The PV tendency formulations of Eqs. (7) and (9) provide important physical insight into flow dynamics, which has helped to shape our conceptual understanding of atmospheric dynamics, and in particular the understanding of PV and vorticity dynamics in convective systems. The notion of PV fluxing downward in convective systems (e.g., Ritchie and Holland 1997) was no doubt inspired by work such as Raymond (1992), who used an equation similar to Eq. (7) to show that differential diabatic heating along the absolute vorticity vector introduces a PV source and sink couplet that represents a nonadvective PV flux down the absolute vorticity vector. While such equations provide a qualitative explanation for diabatically generated PV anomalies observed in convective systems, they provide little insight into the changing primary circulation and PV structure during and after the fluid adjusts to the PV source or sink. Indeed, the vertical component of the secondary circulation (induced by diabatically generated buoyancy gradients) may advect away [Eq. (6a)] the diabatically generated PV anomalies. In this case, more information is required to explain quantitatively the positive (negative) cyclonic PV anomalies observed in the lower (upper) regions of convective clouds.

The HM87 conclusion that PVS is conserved between isentropic surfaces suggests that PV tendency should be considered in terms of near-horizontal PV conservation, which broadens the conceptual model of PV tendency in convective systems to include the surrounding fluid. More specifically, the advective flux term demonstrates that diabatically induced convergent and divergent flow respectively “concentrate” and “dilute” PVS (HM87), and the nonadvective-tilting flux demonstrates the generation of PVS sources and sinks through a tilting-like process in diabatic heating regions [see, e.g., the appendix of Tory et al. (2006)]. These tendencies give rise to a conceptual model of PV converging into the base of a convective updraft and diverging outwards above, with the nonadvective processes also contributing to a near-horizontal PV redistribution through apparent sources and sinks.

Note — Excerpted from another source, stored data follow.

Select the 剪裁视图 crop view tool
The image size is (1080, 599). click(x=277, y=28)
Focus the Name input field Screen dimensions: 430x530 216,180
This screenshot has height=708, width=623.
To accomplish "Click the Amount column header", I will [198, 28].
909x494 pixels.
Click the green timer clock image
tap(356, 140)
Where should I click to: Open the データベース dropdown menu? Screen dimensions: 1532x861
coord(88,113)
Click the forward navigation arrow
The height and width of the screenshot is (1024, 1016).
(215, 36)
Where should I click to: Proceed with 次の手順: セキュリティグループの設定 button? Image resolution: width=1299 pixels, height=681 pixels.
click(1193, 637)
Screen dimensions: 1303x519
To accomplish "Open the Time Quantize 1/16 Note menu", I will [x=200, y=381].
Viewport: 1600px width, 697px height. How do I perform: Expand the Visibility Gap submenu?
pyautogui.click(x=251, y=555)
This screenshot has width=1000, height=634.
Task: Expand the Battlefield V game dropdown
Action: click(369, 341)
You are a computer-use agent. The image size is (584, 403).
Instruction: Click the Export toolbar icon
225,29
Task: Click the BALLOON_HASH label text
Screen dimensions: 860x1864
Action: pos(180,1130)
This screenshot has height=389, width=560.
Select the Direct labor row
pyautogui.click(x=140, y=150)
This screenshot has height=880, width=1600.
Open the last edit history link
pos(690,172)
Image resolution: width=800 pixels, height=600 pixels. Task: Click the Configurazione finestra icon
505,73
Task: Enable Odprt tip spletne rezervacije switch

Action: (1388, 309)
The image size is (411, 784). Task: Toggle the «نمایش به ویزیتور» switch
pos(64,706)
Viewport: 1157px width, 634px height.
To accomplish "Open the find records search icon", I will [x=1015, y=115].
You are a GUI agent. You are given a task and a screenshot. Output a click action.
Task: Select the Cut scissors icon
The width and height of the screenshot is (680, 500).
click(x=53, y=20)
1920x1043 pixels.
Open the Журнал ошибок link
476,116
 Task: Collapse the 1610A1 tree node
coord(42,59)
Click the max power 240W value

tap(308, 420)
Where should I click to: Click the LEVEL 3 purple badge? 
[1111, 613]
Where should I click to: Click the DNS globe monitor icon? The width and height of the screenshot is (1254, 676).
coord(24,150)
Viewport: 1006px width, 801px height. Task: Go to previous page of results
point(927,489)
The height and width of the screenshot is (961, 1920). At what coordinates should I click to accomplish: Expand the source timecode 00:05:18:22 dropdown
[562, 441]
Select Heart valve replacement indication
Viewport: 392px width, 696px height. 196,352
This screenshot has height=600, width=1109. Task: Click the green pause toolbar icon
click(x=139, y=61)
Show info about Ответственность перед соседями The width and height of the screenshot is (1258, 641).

The HM87 result revolutionized PV and vorticity³ thinking and helped identify a common misconception related to vertical transport of PV and η in convective or stratiform processes. We demonstrate now that while it is mathematically correct to consider vertical advection of these quantities, such advection should always be considered in conjunction with tilting because the combined effect yields zero net change of PVS on isentropic surfaces or between isentropic layers.

The isentropic PVS advective and nonadvective tilting tendencies are illustrated schematically in Fig. 1 for a Northern Hemisphere cyclonic circulation. To decompose the WAE tendency of Eq. (9) into the advective and nonadvective tilting tendencies we consider an instantaneous application of diabatic heating, followed by an adiabatic response that returns the system toward a new state of balance. In the isentropic coordinate system the isentropes in Fig. 1 are fixed horizontal lines. The initial absolute vorticity varies with height, indicated by the black vectors on vortex lines⁴ in Fig. 1a. The associated horizontal flow is depicted by crosses and circles, representing flow into and out of the page, respectively.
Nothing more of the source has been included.